SBV officially signed the supplemental Memorandum of Understanding on Cooperation in RPC (MOU RPC) at the sidelines of the 10th Association of Southeast Asian Nations (ASEAN) Finance Ministers’ and Central Bank Governors’ Meeting in Jakarta, Indonesia.

SBV now joins Bank Indonesia, Bank Negara Malaysia, Bangko Sentral ng Pilipinas, Monetary Authority of Singapore, and Bank of Thailand in the initiative, which encompasses several modalities, including QR-code and fast-payment based cross-border payments.

The six central banks have a mandate to include other ASEAN members in the RPC initiative from the ninth finance ministers’ and central bank governors’ meetings.

The central bank of Brunei Darussalam is expected to also sign up for the RPC. The initiative may also be expanded to neighboring economies and countries beyond Southeast Asia.

In a statement, the RPC members said the partnership seeks to further support post-pandemic economic activities across the region to benefit small- and medium-sized enterprises, which are crucial to Southeast Asia’s economic growth.

The RPC also allows member states to increase trade and remittances within the region by connecting their payment systems.
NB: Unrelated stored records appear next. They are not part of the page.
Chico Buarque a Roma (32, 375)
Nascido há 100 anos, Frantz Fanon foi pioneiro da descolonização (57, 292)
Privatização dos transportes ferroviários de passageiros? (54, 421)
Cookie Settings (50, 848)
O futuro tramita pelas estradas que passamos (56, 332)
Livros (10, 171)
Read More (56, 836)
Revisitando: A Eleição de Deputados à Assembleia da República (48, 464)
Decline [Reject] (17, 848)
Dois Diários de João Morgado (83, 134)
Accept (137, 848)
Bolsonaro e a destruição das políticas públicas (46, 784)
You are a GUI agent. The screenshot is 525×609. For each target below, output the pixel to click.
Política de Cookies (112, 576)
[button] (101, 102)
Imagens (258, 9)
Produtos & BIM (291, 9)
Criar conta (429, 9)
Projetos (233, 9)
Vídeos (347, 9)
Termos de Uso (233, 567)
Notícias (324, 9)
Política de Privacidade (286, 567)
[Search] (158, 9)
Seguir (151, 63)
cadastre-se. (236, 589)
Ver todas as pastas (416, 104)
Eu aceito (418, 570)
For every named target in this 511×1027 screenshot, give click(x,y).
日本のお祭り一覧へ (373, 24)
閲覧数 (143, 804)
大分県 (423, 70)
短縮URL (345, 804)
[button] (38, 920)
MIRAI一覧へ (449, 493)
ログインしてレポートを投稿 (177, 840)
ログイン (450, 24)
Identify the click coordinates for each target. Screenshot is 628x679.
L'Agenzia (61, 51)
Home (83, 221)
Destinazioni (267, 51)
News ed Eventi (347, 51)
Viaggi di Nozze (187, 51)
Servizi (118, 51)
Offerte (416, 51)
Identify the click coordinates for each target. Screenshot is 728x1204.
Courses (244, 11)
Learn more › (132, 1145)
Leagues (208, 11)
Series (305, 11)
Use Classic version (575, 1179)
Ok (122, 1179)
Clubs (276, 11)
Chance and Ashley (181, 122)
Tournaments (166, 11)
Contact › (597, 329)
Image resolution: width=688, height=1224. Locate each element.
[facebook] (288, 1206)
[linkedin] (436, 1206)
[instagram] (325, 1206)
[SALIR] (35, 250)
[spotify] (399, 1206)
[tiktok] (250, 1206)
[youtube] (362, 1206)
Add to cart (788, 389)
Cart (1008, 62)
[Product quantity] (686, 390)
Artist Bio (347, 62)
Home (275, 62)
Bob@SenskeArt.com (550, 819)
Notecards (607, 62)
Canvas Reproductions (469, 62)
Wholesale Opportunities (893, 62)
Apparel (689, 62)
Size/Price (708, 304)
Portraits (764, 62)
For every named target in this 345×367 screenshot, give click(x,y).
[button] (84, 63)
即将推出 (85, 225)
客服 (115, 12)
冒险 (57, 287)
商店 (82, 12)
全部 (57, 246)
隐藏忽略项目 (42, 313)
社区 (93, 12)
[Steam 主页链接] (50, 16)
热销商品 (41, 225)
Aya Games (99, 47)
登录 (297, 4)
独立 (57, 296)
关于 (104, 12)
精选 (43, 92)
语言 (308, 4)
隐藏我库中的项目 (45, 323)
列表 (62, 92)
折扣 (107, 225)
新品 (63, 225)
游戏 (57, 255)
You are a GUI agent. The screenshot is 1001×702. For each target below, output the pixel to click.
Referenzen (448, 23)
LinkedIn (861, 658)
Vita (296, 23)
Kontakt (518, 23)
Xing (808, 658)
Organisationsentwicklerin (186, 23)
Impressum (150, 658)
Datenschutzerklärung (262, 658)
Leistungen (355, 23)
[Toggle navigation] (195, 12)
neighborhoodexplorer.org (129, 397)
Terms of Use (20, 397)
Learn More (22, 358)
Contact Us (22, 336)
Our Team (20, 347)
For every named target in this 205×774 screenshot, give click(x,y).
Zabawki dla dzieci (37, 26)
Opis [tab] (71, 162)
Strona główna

Additionally, the initiative is expected to widen financial inclusion and significantly contribute to the overall advancement of the ASEAN economic community.

“The MOU shows our solidarity and marks a good starting point for cooperation to strengthen regional economic integration and advance payment connectivity toward making ASEAN a global leader in payments connectivity,” said SBV Deputy Governor Pham Thanh Ha.

Among others, the RPC program allows residents to pay for goods and services in local currencies using a QR code. Analysts said this will boost tourism, consumer spending, and remittance flows in the region.

Regional connectivity also reduces ASEAN’s reliance on external currencies like the U.S. dollar for cross-border transactions, particularly among businesses.

In March, the Monetary Authority of Singapore and Bank Negara Malaysia launched a cross-border QR code payment linkage between Singapore and Malaysia, allowing customers of participating financial institutions to make retail payments by scanning NETS QR and DuitNow QR codes.

In the next phase, MAS and BNM plan to expand the payment linkage to enable cross-border account-to-account fund transfers and remittances.